Jackson: We have over 800 students enrolled in visual arts classes each year. That’s a lot of hungry artists needing materials daily. We always welcome donations of anything – from old house paint to whole art studios and everything in between. Also, you can donate through our fabulous Foundation. Please make sure it includes “Visual Art” in the memo or donate online at sdafoundation.com.
Wright: Shoot us an email with what junk you might be throwing out. Sometimes it is that “junk” that makes for a great art project!
Occupation: Educator of Youth
Community: Encinitas Highlands
Education: Palomar, CSULB, Point Loma NU, SCAD
Hobbies & Interests: Surfing, gardening, petting my cat
Favorite Local Spots: My backyard, Swami’s, and, of course, SDA!
Occupation: Art Teacher
Education: BA in Psychology (UCSC) & M.Ed. in Secondary Education (University of Phoenix)
Hobbies & Interests: Traveling, surfing, snowboarding, being in the creative flow
Favorite Local Spot: The beach!
Occupation: Visual Art Teacher (Drawing and Design)
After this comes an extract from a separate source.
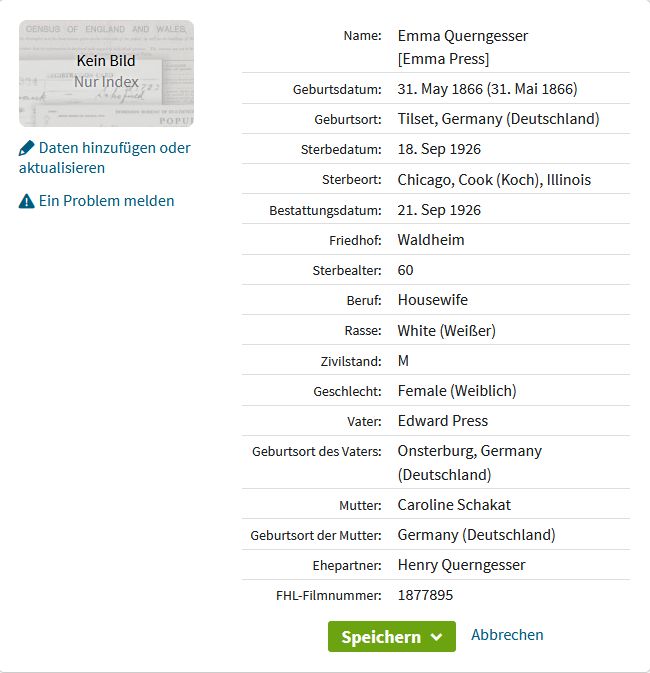Select the name Emma Querngesser
The image size is (650, 673).
coord(462,36)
Education: BA in Art Education and Single Subject Art Credential at Long Beach State
Hobbies & Interests: Painting, drawing, relaxing with friends, checking out some live music, and playing basketball
Favorite Local Spots: D Street and Pannikin
Occupation: Visual Art Teacher
Education: BFA in Art, Penn State University; M.Ed. Lesley University
Hobbies & Interests: Painting, yoga, barre, travel, and investigating my Italian heritage
Favorite Local Spot: Cardiff Reef (my main source of inspiration for my paintings)
If you could describe your department in just five words, what would they be?
Jackson: Fun, funky, creative, accepting, and community.
Wright: “We are a bunch of misfits who found each other” – is that five words?
Is there anything else you’d like to share?
Jackson: We are the only high school in the district that has a student-run art gallery with rotating exhibits. That gallery is the equivalent of a stage for artists. It is a strong and powerful component of our program and fosters community.
Wright: This is a special, unique place. I cannot imagine teaching anywhere else.